Major overhaul needed
Android's permission model needs a major overhaul. There is some evidence to suggest that Google was working on small improvements (see App Opps which appeared in 4.3/4.4) but they later disabled the functionality.
There are three main problems:
1. The permissions are not nearly fine-grained enough.
2. Android doesn't provide a sensible framework for withholding permissions at installation or other times.
3. There is a culture of "roll your own camera / phone dialler / text messenger / QR code reader / etc" rather than using the Android intents system, and users don't realise they should complain about it.
The best example of the first problem is probably READ_PHONE_STATE. It allows an app to read not just your phone state (i.e. in a call or not in a call), but also your IEMI, mobile phone number, mobile phone provider, and the mobile phone numbers of other parties if you're in a call. This is required by almost every game and app in the play store. That's a lot of apps which I have to give my phone number if I want to use. This should have been split into several separate permissions; READ_CALL_STATE, READ_IEMI, READ_DEVICE_UUID, READ_PHONE_IDENTITY, and READ_CALLER_INFO. In this case, READ_DEVICE_UUID would be relatively benign (they wouldn't have the IEMI but just a randomly generated device specific UUID suitable for tracking ads across apps on the device) and READ_CALL_STATE would be nearly completely harmless. However, no game should require READ_IEMI, READ_PHONE_IDENTITY or READ_CALLER_INFO and these should be red flags.
Another example of the lack of fine-grained permissions is that access to the internal/external SD card is pretty well all or nothing; if you can read photos from DCIM/ you can also read anything else which any app has put on there. For example, if an app stupidly stores a secret key somewhere in its "own" folder on the SD card, many other apps can read it. There have been some changes to this recently but it's still far from a sensible system. A much better system though would be if very few apps were expected to need READ_EXTERNAL_STORAGE / WRITE_EXTERNAL_STORAGE, but those apps could then pass file handles to other apps through intents. So, a "file manager" app could read and write any of the files, and then pass a read-only or read-and-write file handle to another app, like a document editor. The document editor would not be able to read/write the files directly, but would need to use intents to receive a file handle from a trusted "file picker" app. That way I know that SillyPhotoEffects app can't go reading things I didn't intend it to. For common things like photo viewing apps, I think the best thing would be if they requested a standard application-defined permission like com.android.filemanager.permission.READ_DCIM, which would allow it to interface with FileManager and effectively borrow its permissions to read the photo directories (but not other files).
The second major issue is that there is no sensible system to disable permissions.

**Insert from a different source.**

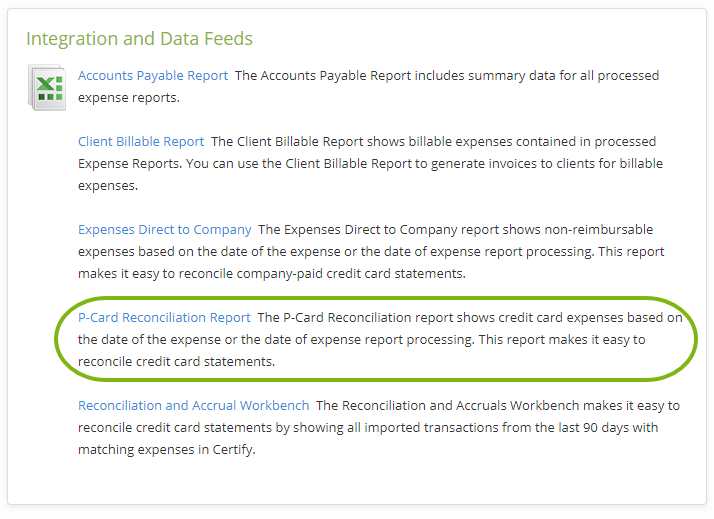Screen dimensions: 714x519
Task: Launch the Reconciliation and Accrual Workbench link
Action: pos(194,405)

If an app is installed, it can in theory expect that all of its permissions have been granted permanently. A better system would be if any permission could be withheld at any time and the application would need to be written to handle this. When an application is first installed, the system could ask the user which of its permissions to enable. Relatively safe permissions could be on by default, and potentially unsafe permissions could be off by default with a warning about possible impact on app functionality. Apps could detect which permissions were being withheld and request the user enable extra permissions if needed (e.g. "ExerciseLogger needs to access GPS to track how far you've run. [Option App Permissions].") If your FunFruitSlicer app refused to work without camera permission you'd realise it was just spyware and use the handy uninstall link from the App Permissions screen.
Having the ability to withhold any permission would also solve the problem of "we'd better ask for every permission in version 0.1 in case we want to do XYZ some day." You never know when your government medicare app might need to start taking photos, apparently. Instead, developers could add new permissions to their app manifest with any future update without blocking the update path; they would just be withheld until manually enabled by the user (which the updated version of the app could kindly ask the user to do).
The last problem is really obvious with apps like this Department of Human Services. Almost no apps actually need direct access to the camera or phone dialling or text messaging. If they want to have a photo of something, they don't need the CAMERA permission; they can just use the MediaStore.ACTION_IMAGE_CAPTURE intent, which fires up an app which actually does have the CAMERA permission and which will return a photo to the calling app after (if) the user takes the photo. Similarly, if they want to place a phone call, the app doesn't need any permissions, it should just use ACTION_DIAL which will open a dialler with the given phone number and wait for the user to initiate the call.
The problem with this culture of permission creep and "roll your own X" is that users now believe it's perfectly normal for apps to request 20 different permissions, rather than for them not to need most of those permissions when the intent system works just as effectively. Fixing this issue is the hardest because it involves changing users' expectations, but if the architectural problems are fixed first then hopefully over time people will learn to push back against apps that ask for more than they need.